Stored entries
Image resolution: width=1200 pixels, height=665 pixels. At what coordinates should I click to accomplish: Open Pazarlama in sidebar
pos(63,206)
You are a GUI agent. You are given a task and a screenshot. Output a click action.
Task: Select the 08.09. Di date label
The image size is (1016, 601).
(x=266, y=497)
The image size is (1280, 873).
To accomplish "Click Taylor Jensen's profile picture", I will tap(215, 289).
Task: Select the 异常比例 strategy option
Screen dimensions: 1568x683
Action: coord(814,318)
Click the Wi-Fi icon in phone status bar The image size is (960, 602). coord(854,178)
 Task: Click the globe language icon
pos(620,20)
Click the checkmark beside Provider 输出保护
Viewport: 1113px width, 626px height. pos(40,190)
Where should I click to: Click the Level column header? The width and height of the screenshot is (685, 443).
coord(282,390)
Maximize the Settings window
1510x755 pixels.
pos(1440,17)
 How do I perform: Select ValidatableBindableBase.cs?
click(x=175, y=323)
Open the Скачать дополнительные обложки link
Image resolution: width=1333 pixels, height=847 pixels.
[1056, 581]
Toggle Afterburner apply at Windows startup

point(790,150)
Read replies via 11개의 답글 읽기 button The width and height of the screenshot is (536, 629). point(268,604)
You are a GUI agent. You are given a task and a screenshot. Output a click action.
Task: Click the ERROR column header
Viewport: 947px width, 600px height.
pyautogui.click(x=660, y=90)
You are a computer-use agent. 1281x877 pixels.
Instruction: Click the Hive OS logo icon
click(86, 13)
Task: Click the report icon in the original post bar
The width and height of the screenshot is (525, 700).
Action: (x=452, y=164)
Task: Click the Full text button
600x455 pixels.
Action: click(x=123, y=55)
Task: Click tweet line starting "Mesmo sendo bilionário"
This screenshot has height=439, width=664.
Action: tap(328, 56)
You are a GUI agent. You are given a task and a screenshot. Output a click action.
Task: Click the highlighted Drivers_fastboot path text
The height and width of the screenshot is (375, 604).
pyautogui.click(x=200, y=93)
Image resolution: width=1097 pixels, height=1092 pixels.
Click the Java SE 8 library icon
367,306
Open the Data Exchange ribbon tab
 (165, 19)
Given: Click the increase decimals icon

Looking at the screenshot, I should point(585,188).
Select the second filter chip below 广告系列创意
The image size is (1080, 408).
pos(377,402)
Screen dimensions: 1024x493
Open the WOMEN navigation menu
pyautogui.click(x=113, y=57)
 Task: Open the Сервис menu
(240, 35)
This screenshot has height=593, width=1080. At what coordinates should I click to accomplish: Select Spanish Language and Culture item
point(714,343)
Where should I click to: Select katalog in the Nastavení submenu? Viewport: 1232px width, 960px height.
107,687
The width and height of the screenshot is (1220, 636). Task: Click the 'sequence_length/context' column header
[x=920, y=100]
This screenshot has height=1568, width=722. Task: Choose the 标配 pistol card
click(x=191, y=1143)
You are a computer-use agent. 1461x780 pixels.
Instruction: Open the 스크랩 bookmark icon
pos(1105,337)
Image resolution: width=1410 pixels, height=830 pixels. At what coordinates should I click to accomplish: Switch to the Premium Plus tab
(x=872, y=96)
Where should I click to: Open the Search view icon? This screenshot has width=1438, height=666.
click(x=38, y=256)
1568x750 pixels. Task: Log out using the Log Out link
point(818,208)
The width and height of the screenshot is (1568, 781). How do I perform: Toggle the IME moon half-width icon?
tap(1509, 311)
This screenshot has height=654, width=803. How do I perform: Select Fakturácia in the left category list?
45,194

ASSIGNMENT
The word "computer" may appear on some lines of these records; state how many such lines there are, and nothing else.

ANSWER FOR THIS EXERCISE
2